Bradykinin regulation of salt transport across mouse inner medullary collecting duct epithelium involves activation of a Ca(2+)-dependent Cl(-) conductance.

The mechanism by which bradykinin regulates renal epithelial salt transport has been investigated using a mouse inner medullary renal collecting duct cell-line mIMCD-K2. Using fura-2 loaded mIMCD-K2 cells bradykinin (100 nM) has been shown to induce a transient increase in intracellular Ca(2+) via activation of bradykinin B2 receptors localized to both the apical and basolateral epithelial cell surfaces. In mIMCD-K2 epithelial cell-layers clamped in Ussing chambers, 100 nM bradykinin via apical and basolateral bradykinin B2 receptors stimulated a transient increase in inward short-circuit current (I:(sc)) of similar duration to the increase in intracellular Ca(2+). Replacements of the bathing solution Na(+) by the impermeant cation, N-methyl-D-glucamine and of Cl(-) and HCO(3)(-) by the impermeant anion gluconate at either the apical (no reduction) or basal bathing solutions (abolition of the response) are consistent with the bradykinin-stimulated increase in inward I:(sc) resulting from basal to apical Cl(-) (anion) secretion. Using the slow whole cell configuration of the patch-clamp technique, bradykinin was shown to activate a transient Cl(-) selective whole cell current which showed time-dependent activation at positive membrane potentials and time-dependent inactivation at negative membrane potentials.
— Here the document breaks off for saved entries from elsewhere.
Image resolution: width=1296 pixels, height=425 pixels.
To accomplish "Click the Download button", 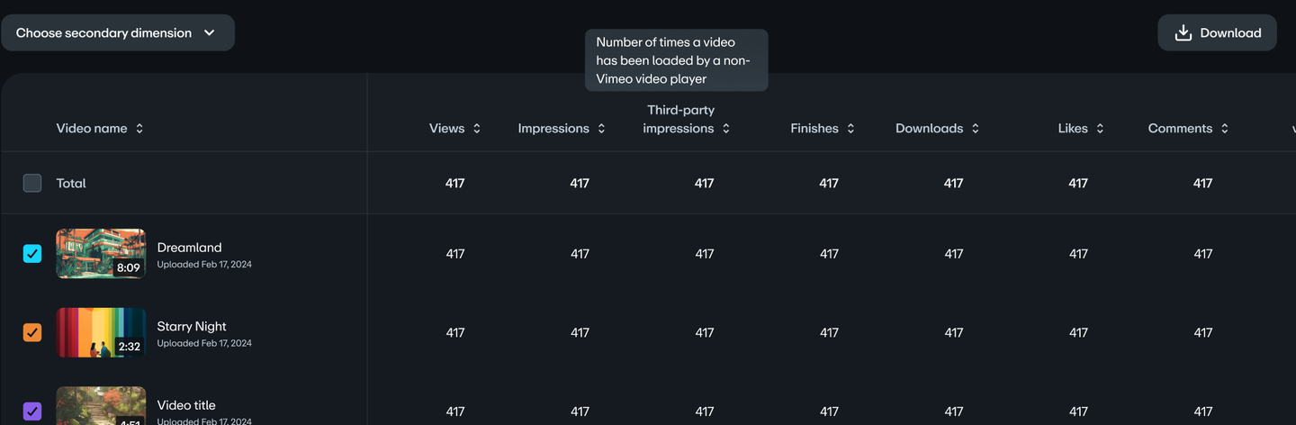I will [1217, 32].
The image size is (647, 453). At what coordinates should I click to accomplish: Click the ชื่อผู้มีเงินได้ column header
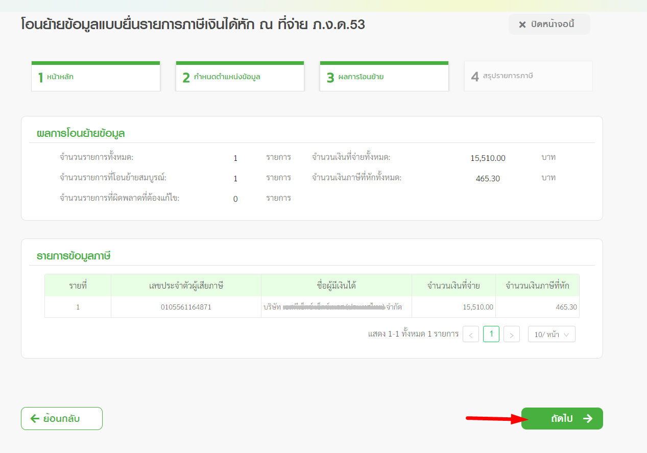(336, 285)
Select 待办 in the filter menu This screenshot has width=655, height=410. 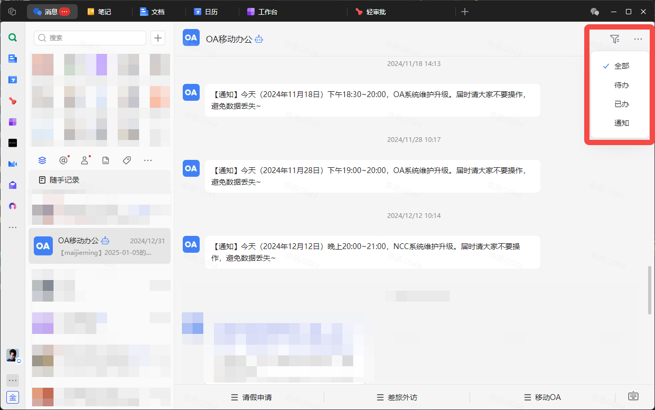point(622,84)
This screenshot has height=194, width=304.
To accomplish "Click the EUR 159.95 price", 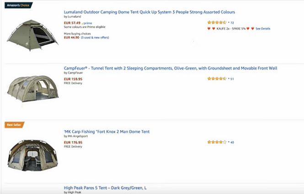I will click(73, 79).
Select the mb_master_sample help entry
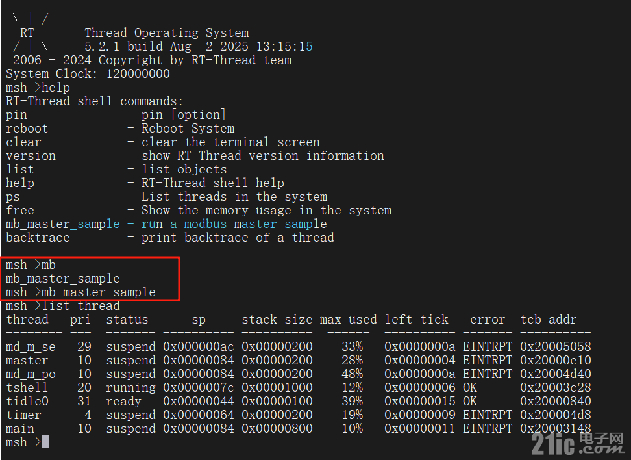 coord(166,224)
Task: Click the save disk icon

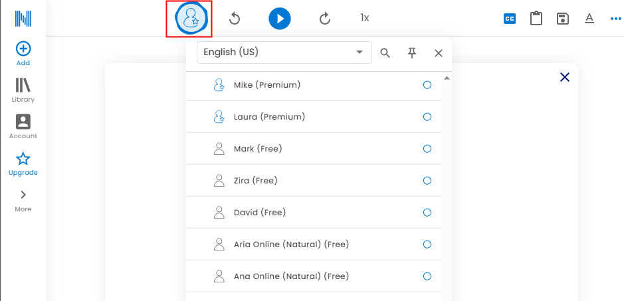Action: (563, 19)
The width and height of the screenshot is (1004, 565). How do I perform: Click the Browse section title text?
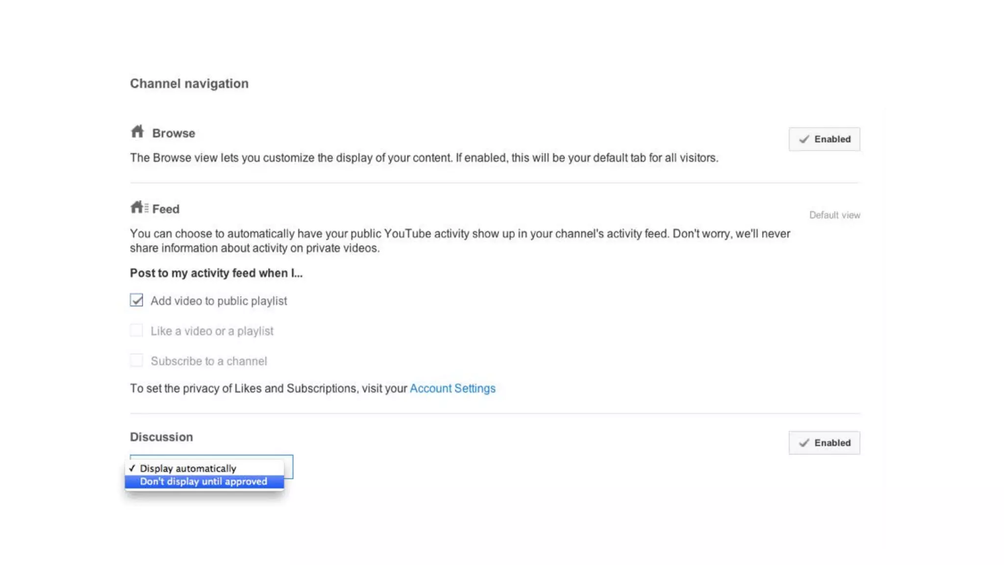(174, 133)
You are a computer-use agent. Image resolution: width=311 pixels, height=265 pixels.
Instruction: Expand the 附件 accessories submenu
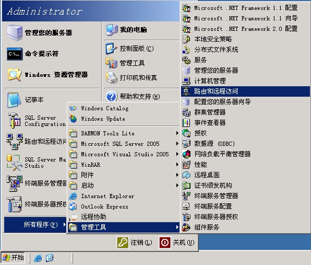[x=124, y=175]
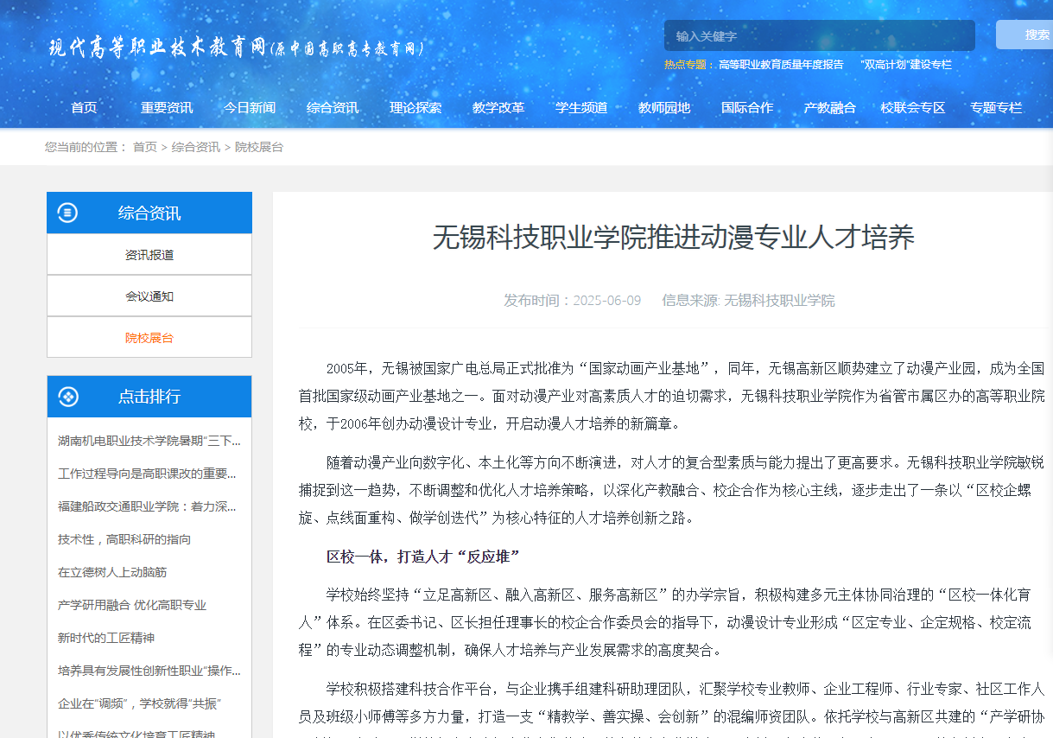Go to 重要资讯 in the navigation bar
The width and height of the screenshot is (1053, 738).
[x=167, y=108]
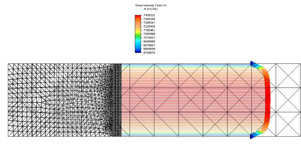Click legend value 6875601
Image resolution: width=301 pixels, height=150 pixels.
[x=149, y=45]
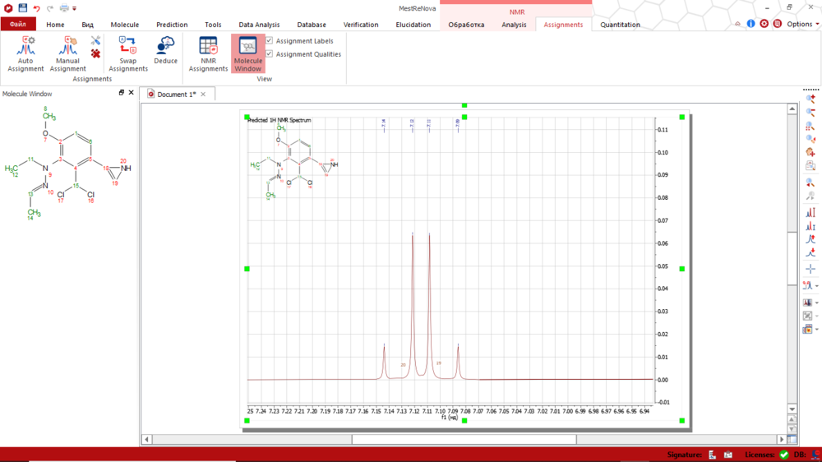Run Auto Assignment on the spectrum
Viewport: 822px width, 462px height.
(x=25, y=54)
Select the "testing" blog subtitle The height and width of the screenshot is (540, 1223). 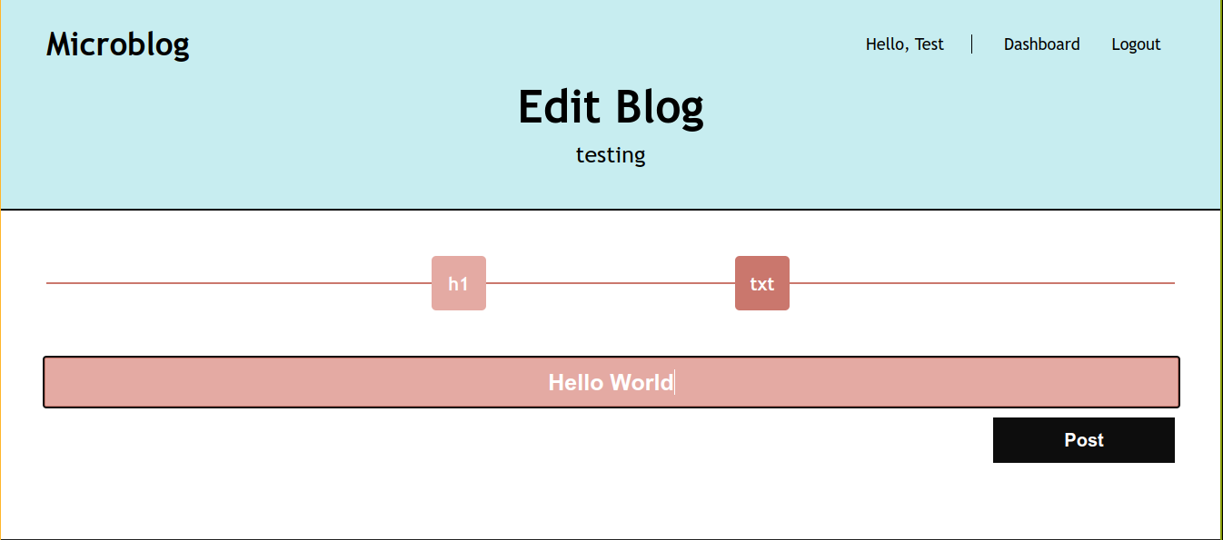[x=611, y=155]
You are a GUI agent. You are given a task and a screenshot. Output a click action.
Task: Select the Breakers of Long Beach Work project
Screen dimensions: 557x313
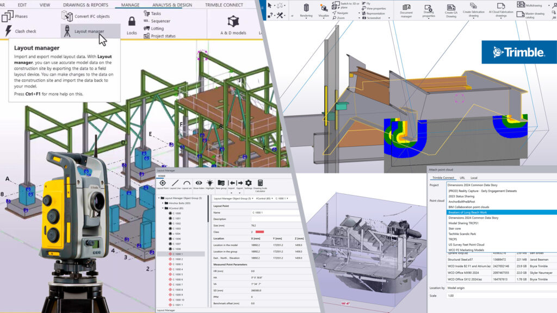tap(468, 212)
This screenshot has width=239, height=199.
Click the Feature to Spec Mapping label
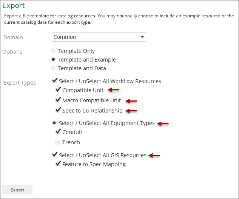pyautogui.click(x=94, y=164)
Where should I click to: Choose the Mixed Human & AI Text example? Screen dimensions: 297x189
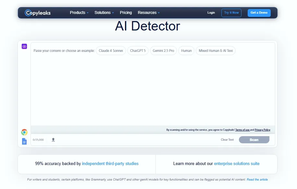216,51
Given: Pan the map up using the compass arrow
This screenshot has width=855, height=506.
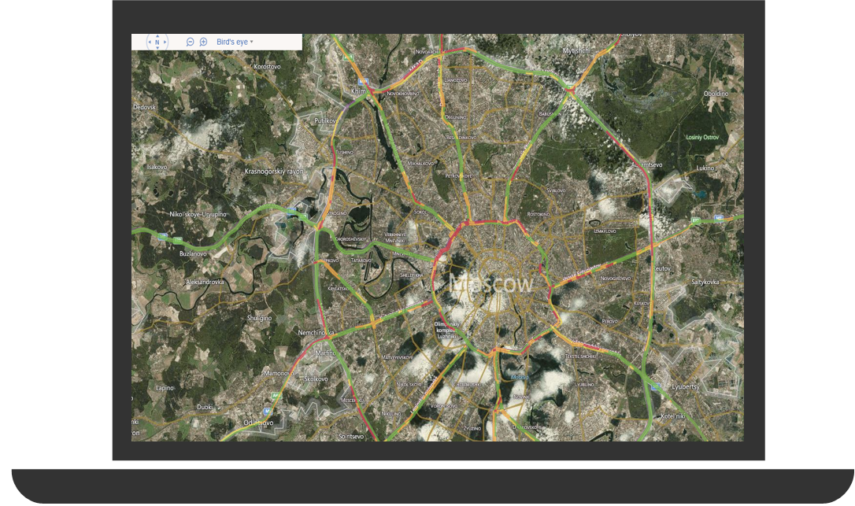Looking at the screenshot, I should [157, 36].
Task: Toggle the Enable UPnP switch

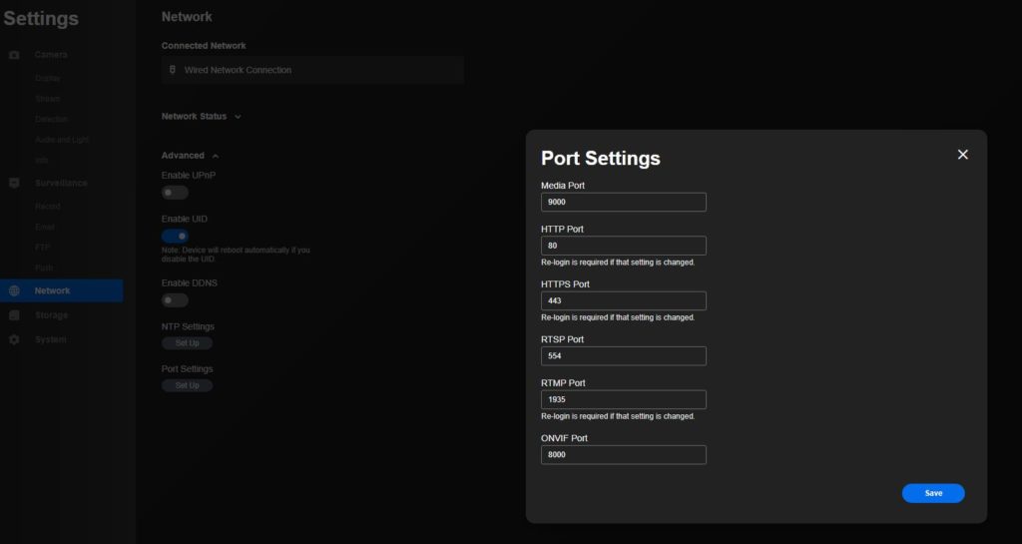Action: click(x=176, y=193)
These currents were distinct from those activated by forskolin (CFTR), but identical to those activated by exogenous ATP and are therefore consistent with bradykinin activation of a Ca(2+)-dependent Cl(-) conductance. The molecular identity of the Ca(2+)-dependent Cl(-) conductance has been investigated by an RT - PCR approach. Expression of an mRNA transcript with 96% identity to mCLCA1/2 was confirmed, however an additional but distinct mRNA transcript with only 81% of the identity to mCLCA1/2 was identified.